Differences between monolayer 2D cultures, spheroids and organoids. Monolayer cultures consist of single cell type or multiple cell types while spheroids and organoids are composed of multiple cell types. Additionally, organoid structure requires at least epithelial or mesenchymal cells. The architecture complexity increases from monolayers (flat structure) to spheroids (tissue-like aggregates) and organoids (organ-like structures). Furthermore, organoids are composed of monolayers or spheroids composed of monolayers. This figure was generated on Biorender.

Figure 5

Schematic representation of direct spheroid formation. First method is the liquid overlay technique where cells aggregate together spontaneously to form a spheroid after being seeded. Second method is the hanging drop technique using a U-bottom well to facilitate natural aggregation. Third method is the same as the first one while cells are seeded by growth factors. Fourth method is the use of ultra-low or -low attachment plate with a specific coatting to avoid cell adherence to plastic. This figure was generated on Biorender.

Figure 6

Schematic representation of using matrix coupled with microfluidic, organ-on-chip and bioprinting. Microfluidic device is composed of different channels, one to culture the spheroid or organoid with CAR-T cells while other channels can bring oxygen, nutrients, chemotaxis molecules or growth factors or can mimick blood vessels.
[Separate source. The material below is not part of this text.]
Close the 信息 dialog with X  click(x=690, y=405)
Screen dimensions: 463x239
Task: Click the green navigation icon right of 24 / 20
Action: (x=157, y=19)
Channels can be coupled with filters to remove debris and dead cells. This figure was generated on Biorender.

Figure 7

Schematic representation of patient-derived organotypic tumor preparation. Solid tumors are extracted from human patient organ biopsies and cultured on a matrix. Extracted tumor can be sliced depending on their size and can be cultured as organoids or spheroids before injecting CAR-T cells. This figure was generated on Biorender.